Zach Evans, Julian D. Parker, CJ Carr, Zack Zukowski, Josiah Taylor, Jordi Pons
Open generative models are vitally important for the community, allowing for fine-tunes and serving as baselines when presenting new models. However, most current text-to-audio models are private and not accessible for artists and researchers to build upon. Here we describe the architecture and training process of a new open-weights text-to-audio model trained with Creative Commons data. Our evaluation shows that the model's performance is competitive with the state-of-the-art across various metrics. Notably, the reported FDopenl3 results (measuring the realism of the generations) showcase its potential for high-quality stereo sound synthesis at 44.1kHz.

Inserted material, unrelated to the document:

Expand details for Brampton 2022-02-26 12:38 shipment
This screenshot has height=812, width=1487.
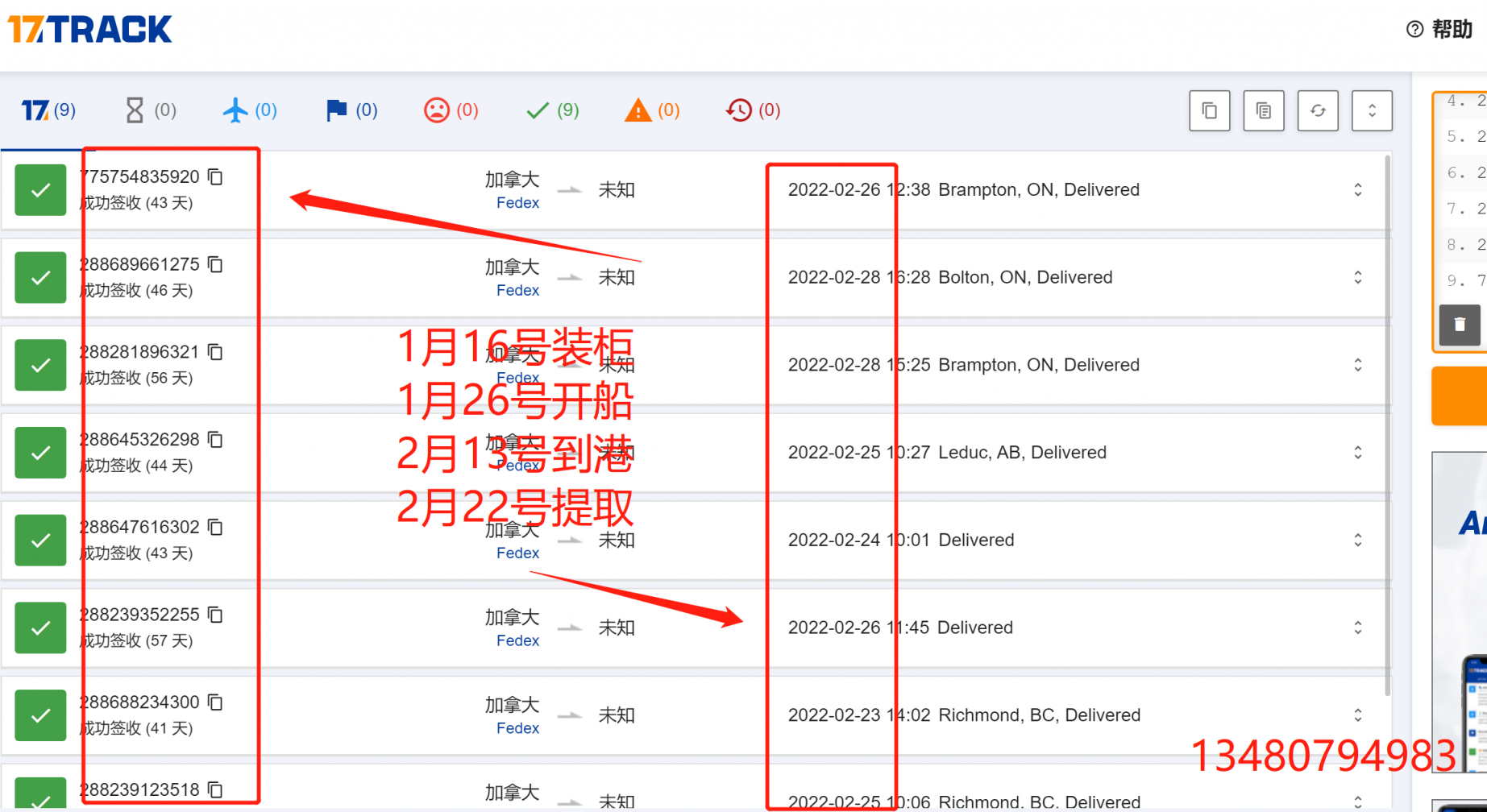click(1358, 190)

| Task | Dataset | Metric | Value | Model |
|---|---|---|---|---|
| Audio Generation | AudioCaps | CLAP_LAION | 0.35 | Stable Audio Open |
| Audio Generation | AudioCaps | CLAP_MS | 0.34 | Stable Audio Open |
| Audio Generation | AudioCaps | FD_openl3 | 78.24 | Stable Audio Open |
| Audio Generation | AudioCaps | KL_passt | 2.14 | Stable Audio Open |
| Text-to-Music Generation | MusicCaps | CLAP_LAION | 0.48 | Stable Audio Open |
| Text-to-Music Generation | MusicCaps | CLAP_MS | 0.49 | Stable Audio Open |
| Text-to-Music Generation | MusicCaps | FAD | 3.51 | Stable Audio Open |
| Text-to-Music Generation | MusicCaps | FD | 36.42 | Stable Audio Open |
| Text-to-Music Generation | MusicCaps | FD_openl3 | 127.2 | Stable Audio Open |
| Text-to-Music Generation | MusicCaps | IS | 2.93 | Stable Audio Open |
| Text-to-Music Generation | MusicCaps | KL_passt | 1.32 | Stable Audio Open |